- **Extract provided**:
★ ★ ★ ★ ★
Accredited Investor: Definition & Basics
When looking through finance articles, you may have come across the term “accredited investor.” There is a certain sophistication associated with this title, and its role in the financial world. If you’re looking to learn more about accredited investors and their role in business, keep reading! We’re covering all of the basics of accredited investors, as well as how to become one.
Here’s What We’ll Cover:
What is an Accredited Investor?
The term accredited investor can refer to an individual or a business entity. Accredited investors are allowed to trade securities independently. This means that they may not be registered with financial authorities. They receive their access by satisfying at least one of several requirements. To be acknowledged as an accredited investor, one of the specifications below must be met.
Requirements for Individuals
When seeking accreditation as an individual, there are three pieces of criteria that can be met. A person must have an annual income exceeding $200,000. If reviewing joint income, that limit is set at $300,000. The same amount must be expected to be met during the following year, as well. The income level earned by the individual either alone or with a spouse must have been met over the last two years.
The income requirement cannot be met by showing one year of an individual income followed by one year of a joint income. It is required that the consecutive years must be individual or joint incomes, without mixing the two. However, income thresholds are not the only requirement that can be satisfied.
In addition to the income thresholds, an individual can qualify to be an accredited investor based on their net worth. To be an accredited investor, the net worth of an individual must exceed $1 million. This criteria can be met independently or jointly with a spouse. These private funds qualify an individual to be an accredited investor.
★ ★ ★ ★ ★
- **Records provided**:

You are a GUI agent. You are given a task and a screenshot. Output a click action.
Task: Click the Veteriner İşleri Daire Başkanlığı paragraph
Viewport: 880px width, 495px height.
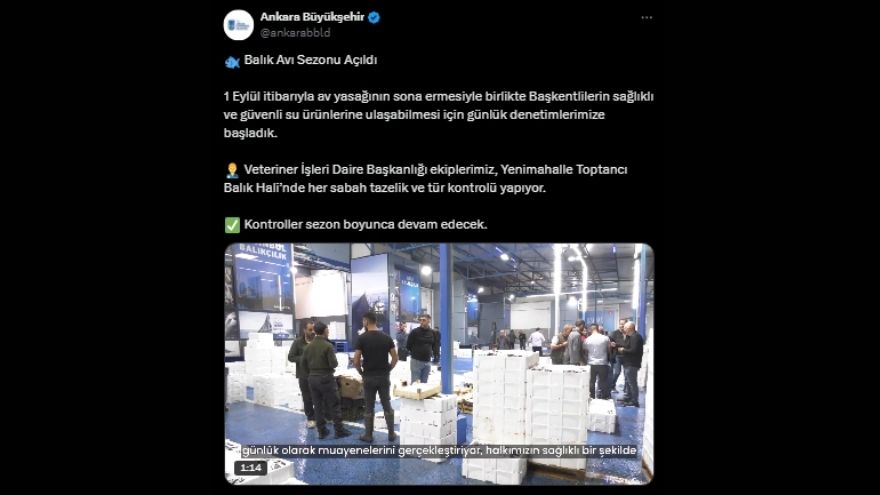(425, 178)
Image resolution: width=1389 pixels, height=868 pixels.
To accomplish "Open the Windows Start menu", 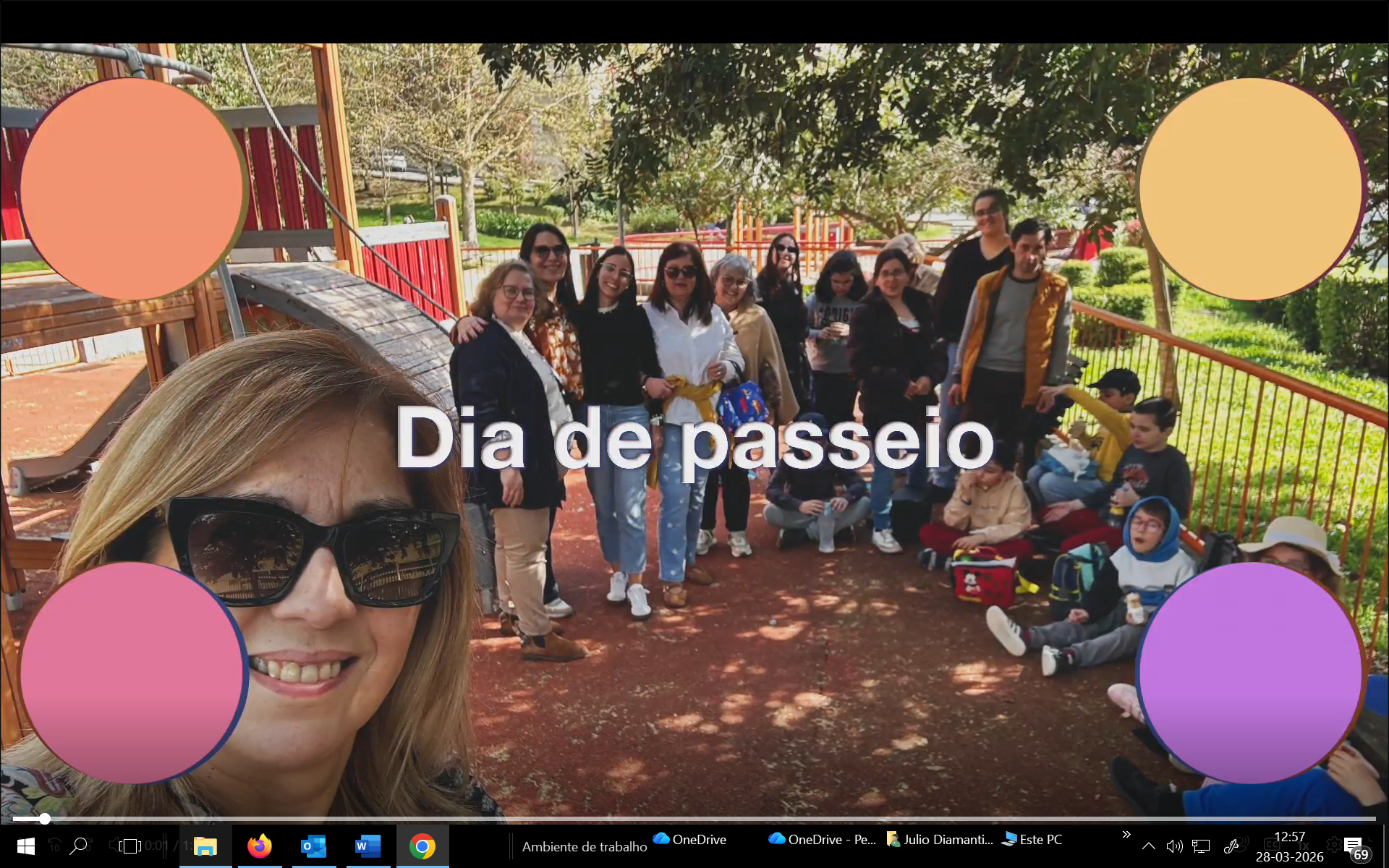I will click(25, 846).
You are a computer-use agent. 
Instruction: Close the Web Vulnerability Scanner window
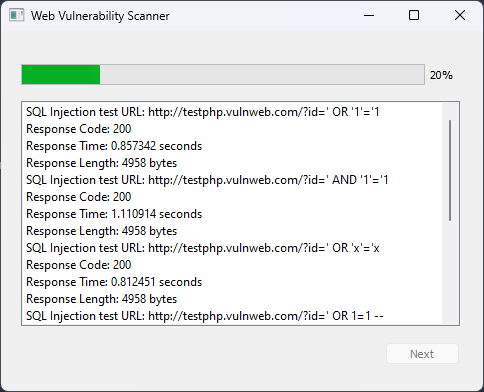tap(460, 15)
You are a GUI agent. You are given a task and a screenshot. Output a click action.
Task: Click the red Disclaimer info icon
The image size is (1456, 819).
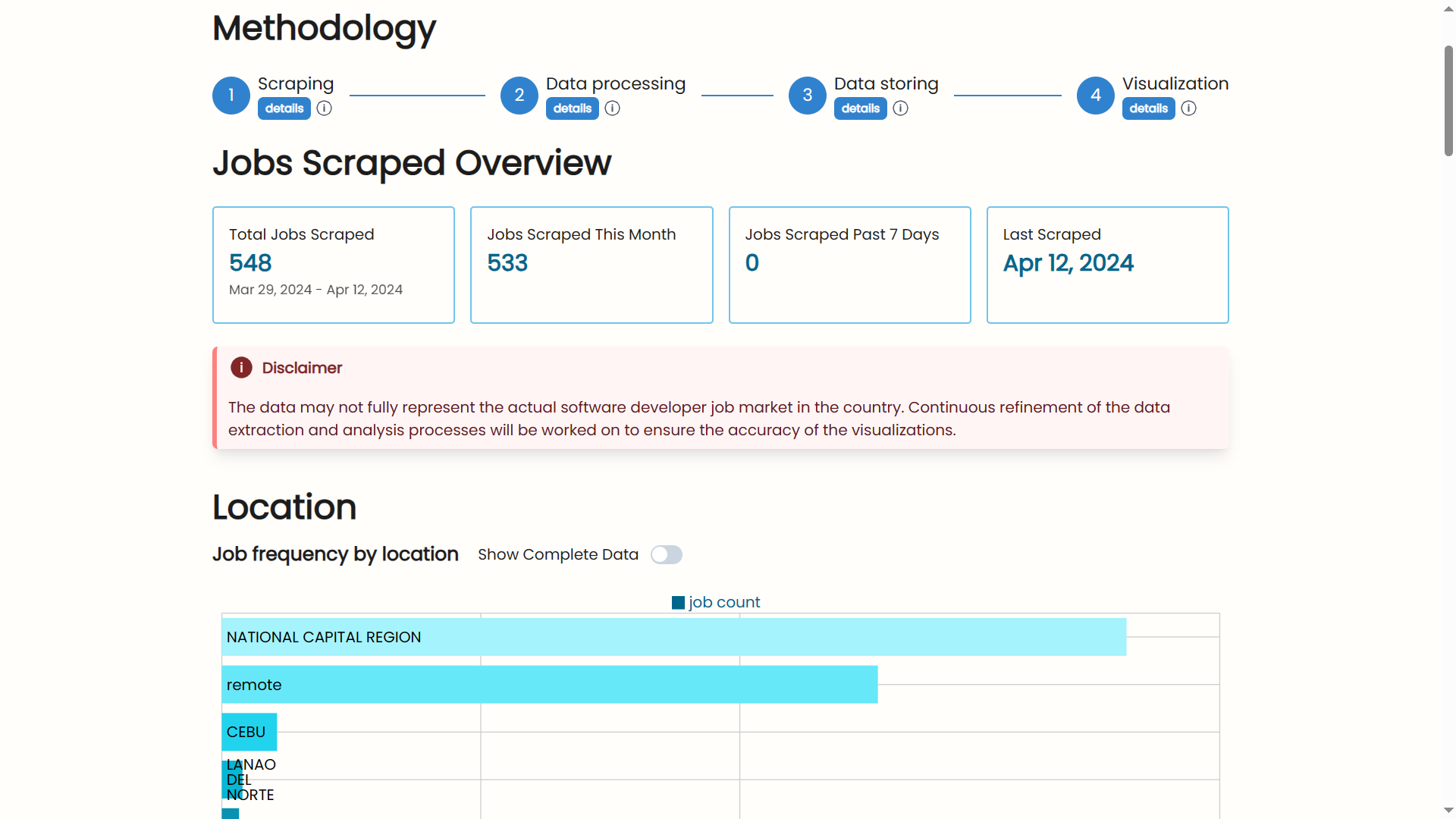(x=241, y=368)
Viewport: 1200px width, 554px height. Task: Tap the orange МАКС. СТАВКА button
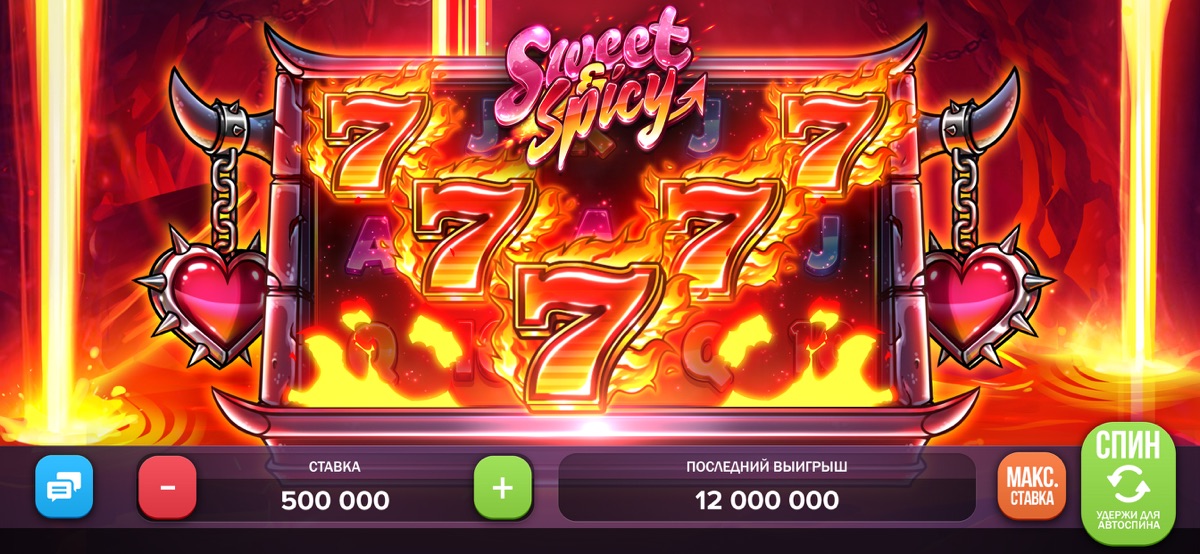(x=1031, y=488)
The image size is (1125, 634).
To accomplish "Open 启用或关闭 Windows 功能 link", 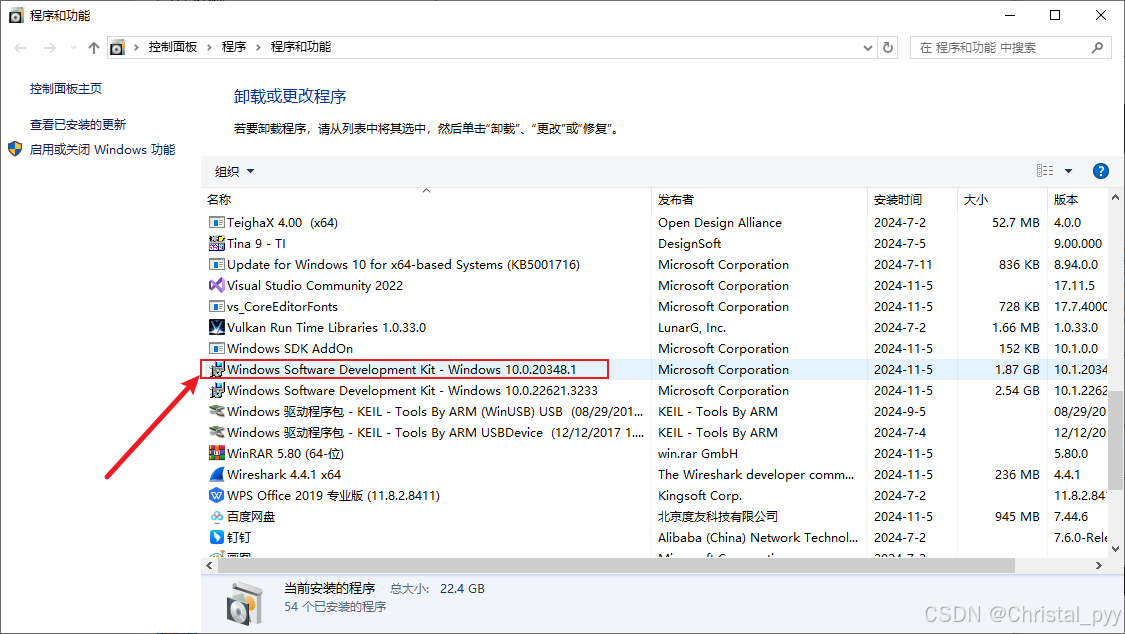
★ ★ ★ ★ ★
- **What to work on**:
(1) In the accredited investor article, why can't a person qualify on income by showing one year of individual income followed by one year of joint income? Answer in one to three sentences.
(2) Pick up the accredited investor article right after its final sentence and keep writing in the same style.

- **Solved tasks**:
(1) The article requires the consecutive years to be either all individual income or all joint income, with no mixing of the two.

(2)
The last qualification for becoming an accredited investor as an individual has to do with employment. To be an accredited investor, an individual can work for a company issuing unregistered securities. They have to be in one of the following positions:
- General partner
- Executive officer
These positions make an individual a knowledgeable employee. This makes them qualified to invest funds.
Requirements for an Entity
The qualifications for an entity to be considered an accredited investor are simple. To obtain the accredited investor status, a company must have assets exceeding $5 million. Additionally, if the equity owners of a business are accredited investors, the business is one as well. That being said, the organization or company cannot be formed with the intent of purchasing specific securities.
Why Do Requirements Have to Be Met?
Regulators of stock markets and securities are in place to help protect investors. Protection of investors is their main function. As such, less knowledgeable investors need these investor protections. This helps them stay safe when using their funds to invest in companies. However, not all securities are available to the public, and the regulators cannot protect them. As such, the requirements are in place so that less experienced investors cannot take part in riskier investments.
Accredited investors are a way of making sure that average investors remain protected. It is assumed that someone with a financial cushion or sufficient knowledge can protect themselves. Additionally, individuals with professional knowledge should be informed enough to make wise decisions.
Accredited Investors Purchase Unregistered Securities
These individuals have demonstrated expertise in the financial sector, so they are legally allowed to do this. Many companies will only offer their securities to these investors directly. This option allows companies to avoid registering with authorities, which can save a lot of money. By offering securities to financial professionals directly, a company can generate cash flow. An accredited investor is likely to have an excess in funds. This means that they can contribute to the financial assets of a company.
In addition to being offered private securities, investors have access to other opportunities. These can include hedge funds, venture capital funds, and angel investing. These riskier investments are often exclusive to accredited investors.
What is the Process of Becoming an Accredited Investor?
There is no formal process, nor are there any professional certifications. If an individual wants to become a certified investor with an affiliated issuer, they can approach them. The entity that’s issuing securities may ask the individual to prove that they can qualify. This may come through a questionnaire, or through documentation. Some of these various attachments are good to have on hand:
- Account information for financial institutions
- Financial statements
- A balance sheet
- Tax returns
- W-2 forms
- Salary slips
- Letters from CPAs, tax advisors, investment brokers
Beyond all of this documentation, an issuer may also ask to run a credit report on the interested individual.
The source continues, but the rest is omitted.